Question: With all the focus with reopening schools, I feel like there's been a neglect of addressing the ancillary effects of opening the schools, which is public transportation. I'm a person of color who attended elementary and high school in New York City. I know that many students of color travel to their schools by buses and trains. I've ridden the buses and trains during the height of the pandemic. My line is, as most lines, are very crowded and kids being kids, no fault of their own, often they like to corral and they're yelling and shouting at each other. Because they're just being kids. And masks are expensive. I often find when I'm riding public transit, most of the people who are not wearing masks are teens. What can be done to provide these kids with masks? Not just in school, but in public transit. So perhaps the schools can give masks to students two or three masks a day, so they can wear a mask going to school and coming back?
Mayor: First of all, we're going to be giving out free masks everywhere. This is true beyond the question of school opening. It is something we've done in the MTA. We need to redouble that. We'll be doing it in schools, absolutely free masks for all kids who need them, as many as they need. I would remind you that a single masks can last for days. It's not like you have to change your mask in the morning and put on a new one at night. So long as it hasn't been in any way altered...
Lehrer: Isn't it true that once you're out in public with a mask, you have to consider it contaminated and then wash it or use another one?
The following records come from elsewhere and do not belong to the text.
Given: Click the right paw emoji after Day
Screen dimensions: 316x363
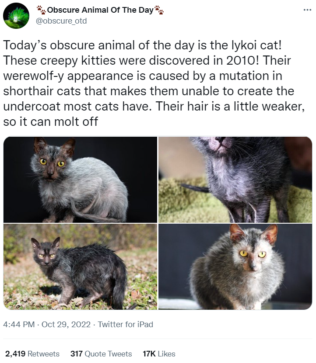Looking at the screenshot, I should click(x=159, y=10).
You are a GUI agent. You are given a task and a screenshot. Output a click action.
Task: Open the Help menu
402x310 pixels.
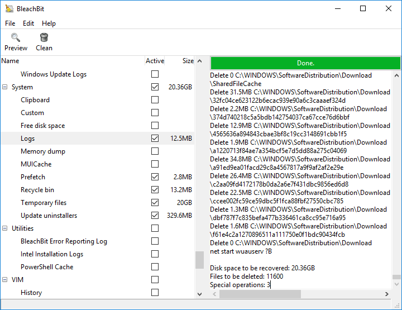(49, 23)
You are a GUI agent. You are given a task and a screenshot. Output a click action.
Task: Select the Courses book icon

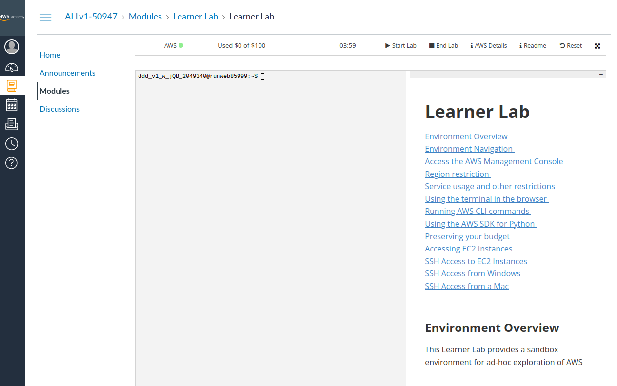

Mayor: No, that's not been the standard. If a masks gets wet, if a mask gets torn, if a mask gets old, I mean there are reasons to get rid of a mask. I've been talking to doctors about this from the beginning. I've never heard anyone say a single use disqualifies a mask. We're going to keep, however, providing them for free, constantly. Every school is going to have plenty, in different sizes for different ages of kids. I think it's a very fair point that we have to do extensive, extensive efforts to constantly, not enforce, just to educate and provide them for free.